この言葉から察するに、異世界に転生する事はかなりのレアケースなのだ
つまり、異世界の魂が継承前に含まれている可能性はまずないはずである。
それ故に俺は1つの結論に辿り着く。
「この世界で何度も文明の発展と終焉を繰り返してるって事かよ……」
この世界では10年しか生きていないが、そんな歴史は聞いた事もない……
こんな事が世間に知れたら大きな問題になる。
なぜなら、自分たちの世界もいずれそうなるのかも知れないのだから……
そして何故、異世界から転生してきた俺が『"継承される魂"〈アセンションハート〉』のスキルを授かったのか?
異世界人の俺は、この世界出身ではない。
俺が『"継承される魂"〈アセンションハート〉』を授かったところで、魂の出身が違うため、この世界で転生を繰り返している訳ではない。
つまり何も引き継げる能力や記憶がないのはずなのだ。
だが、考えられる理由が1つだけある。
それは『アルフ=ユーフレッド』として元々生まれる予定だった魂が『"継承される魂"〈アセンションハート〉』を授かったという事だ。
そして俺がもう一つ授かったスキル『"世界の管理者"〈ワールドマスター〉』
このスキルが異世界から転生してきた俺の魂が定着した結果、授かった物なのではないだろうか。
そう考えると全ての辻褄があう。
『"世界の管理者"『ワールドマスター〉』については、まだ何もわかっていないが、ひとまずそれはおいておこう……
考えすぎて頭が痛い。
「今日はもう疲れた……」
そうして俺は真っ昼間から眠りにつくのだった。
▼
「ん?またここか……」
俺は転生前に一度来た空間でまた目を覚ました。
「やぁやぁ、久しぶりだね」
あの時聞いた妙に甲高い声がまた響く。
「俺はまた死んだのか……?」
この空間で目を覚ましたという事は、また死んでしまったのかと不安になる。
しかし、その不安もすぐに払拭される。
「ちょっと用があってね、僕の方から君の魂に接触したんだ。だから安心していいよ」
「そんな事もできるのか」
「なにせ神だからね、大抵の事は出来るさ」
「なるほどね……それで何の用だ?」
俺はニヤつく神に用件を聞く。
「今後について話しておいた方がいいと思ってね。君、スキルを授かったろ?という事はスキルの効果も分かってるはずだよね?」
「過去に『"継承される魂"〈アセンションハート〉』を授かった人たちの能力と記憶の継承だろ?」
「うん、そっちはそうだよ。それで何か疑問に思わなかったかい?」
「疑問……?」
疑問なんてたくさんあるが、答え合わせのように神は語り出した。
「まず君、2つスキルを授かったろ?その理由は君が考えている通りで合ってるよ」
やはりそうだったかと納得しながらも、申し訳なさを感じていると神がフォローに入る。
「でも気にしなくていいよ、元々死産の予定だったからね」
だとしてもだ。
この体は大切に使わせてもらう。
「それで?あのスキルの効果はなんなんだ?」
俺はここぞとばかりに『"世界の管理者"〈ワールドマスター〉』のスキル効果を尋ねる。
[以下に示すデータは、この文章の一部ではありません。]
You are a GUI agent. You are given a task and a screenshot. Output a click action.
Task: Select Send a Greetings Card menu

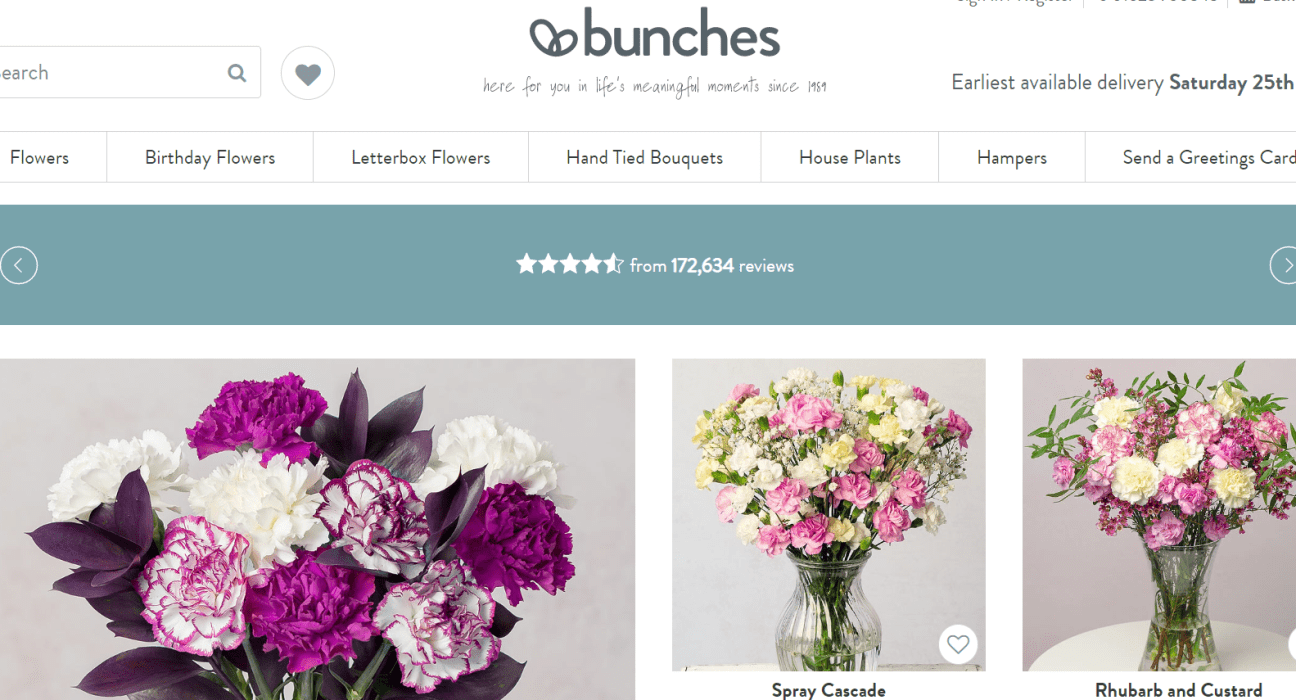pos(1208,157)
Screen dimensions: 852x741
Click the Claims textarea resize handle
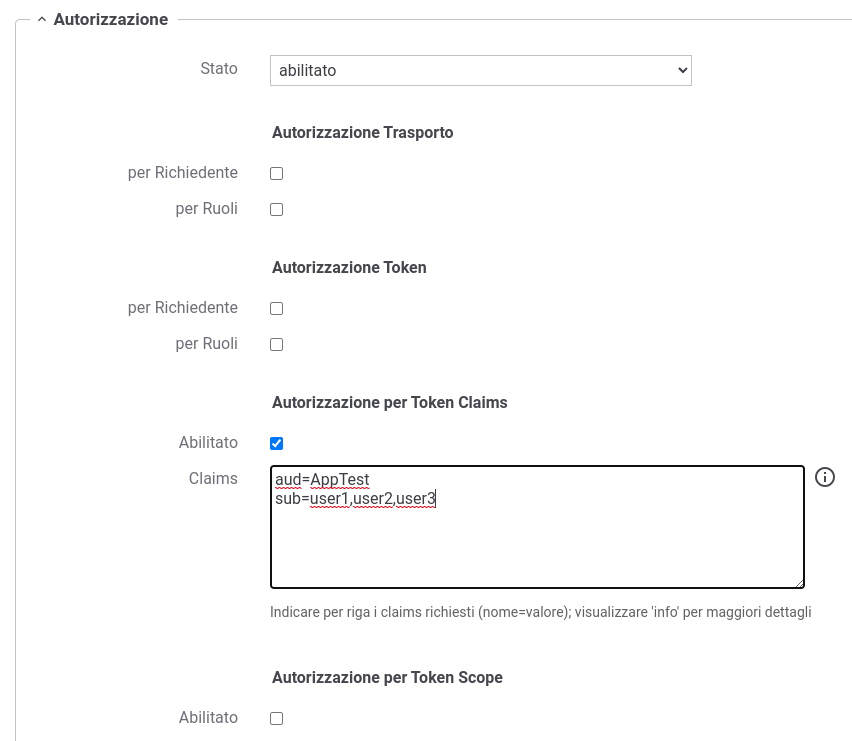[799, 583]
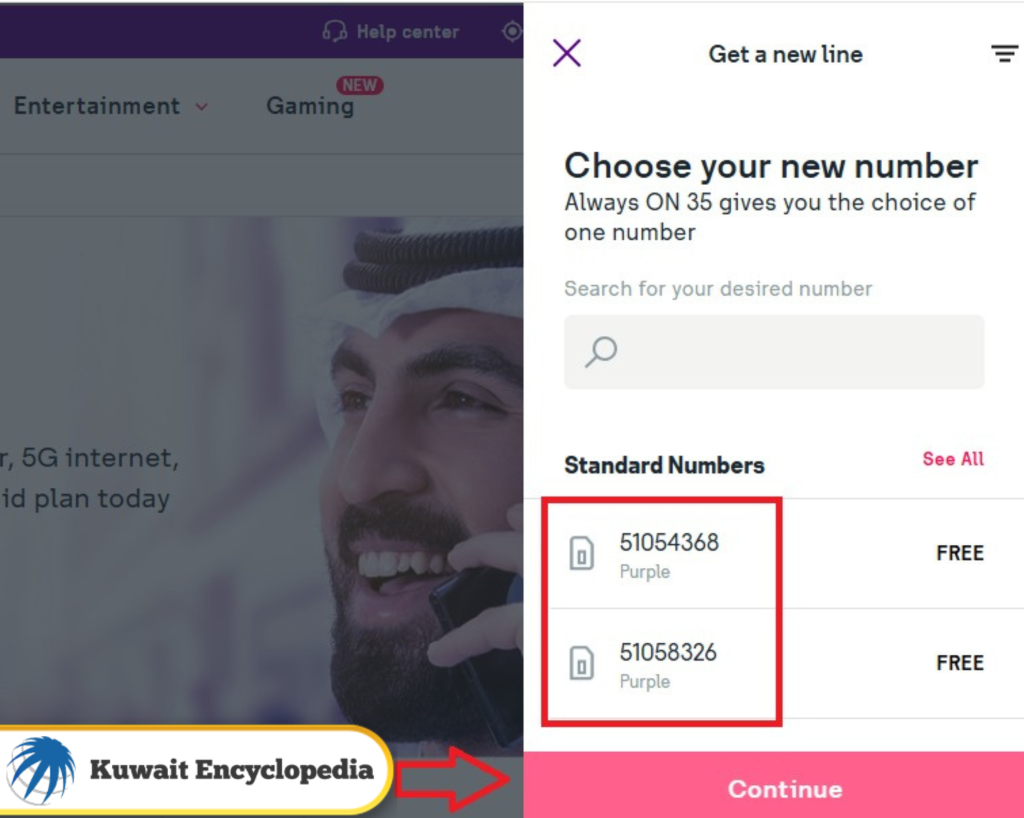Close the Get a new line panel
1024x818 pixels.
click(567, 53)
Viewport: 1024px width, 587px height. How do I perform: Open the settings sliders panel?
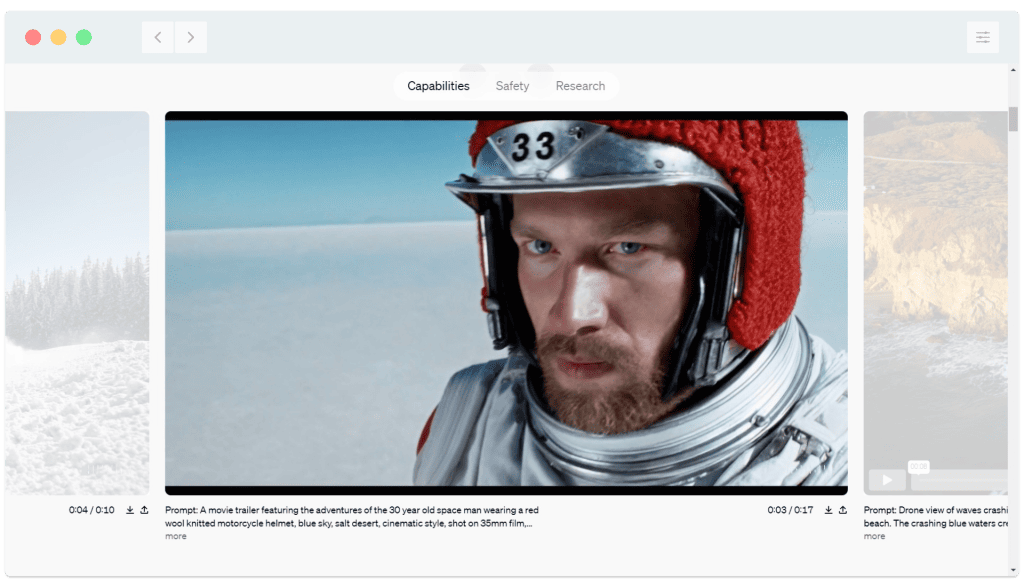pyautogui.click(x=983, y=36)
「そのスキルは文字通り、僕から世界の管理を任された者が授かるスキルだよ。君を異世界に転生させた理由でもあるね」
「じゃあこのスキルはお前が俺に授けたってわけか」
「そうなるね、まぁ話を聞いてよ」
そういうと神はゆっくりと語り出した。
「君は『"継承される魂"〈アセンションハート〉』の効果で色んな記憶の光景を見たと思う。その記憶の通り、この世界は色んな文明を何回も繰り返しているんだ」
「なるほど、やっぱりそうなのか」
「うん、それでなんで繰り返しているのかって事なんだけど、僕が世界をリセットしてるんだよね」
「はぁ!?どういう事だよ!!」
神のその発言は予想外だった。
確かに、どの記憶の光景も途中で真っ白になって途切れるのだが、これは記憶が断片的に流れている、もしくは当人の死によるものだと俺は思っていた。
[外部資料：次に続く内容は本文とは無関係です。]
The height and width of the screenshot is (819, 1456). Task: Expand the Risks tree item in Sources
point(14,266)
だが、神によるリセットだと言われれば確かに全てが唐突に終わっている事から納得できる。
まるでゲームの途中で電源を落としたかのように見えるからだ……
「何でそんな事を……」
呆然としてる俺に対して神は説明を続ける。
「まぁ、落ち着いてよ。僕は人類を進化させたいんだ。だから"戦争"とか"環境破壊"とかくだらない事をしだしたらリセットしてやり直させてるんだよね」
続けて神は語る。
「でも中々うまくいかなくてね〜スキルを授かるくらいには進化させられたんだけど、そこから全然上手くいかないんだよ〜。そこでだ、君に"世界の管理者"として人類の進化を促して欲しいんだよね」
理由としては素晴らしい理由かもしれない。
だが、俺は1つだけ聞きたい事があった。
「もし俺が人類の進化を促す事に失敗したり、その用件を断ったら……?」
「そしたらリセットだね」
神の顔は靄がかかってハッキリと見えないが、ニッコリと笑っているのは分かった。
「僕の用件はこれくらいだよ。何か質問はあるかい?」
神の笑顔に戦慄しながら、俺は疑問に思った事を尋ねる。
「質問したい事は2つ。まず、何で人類を進化させたいんだ?」
そもそもの理由が知りたいのは当然だ。
神はまたニッコリしながら答える。
「ゲームみたいなもんさ」
なんてこったい……
何か崇高な理由でもあればと思ったが、この神にはそんなものは無いようである。
「わかった……じゃあ2つ目の質問だ」
未だニッコリとしている神に問いかける。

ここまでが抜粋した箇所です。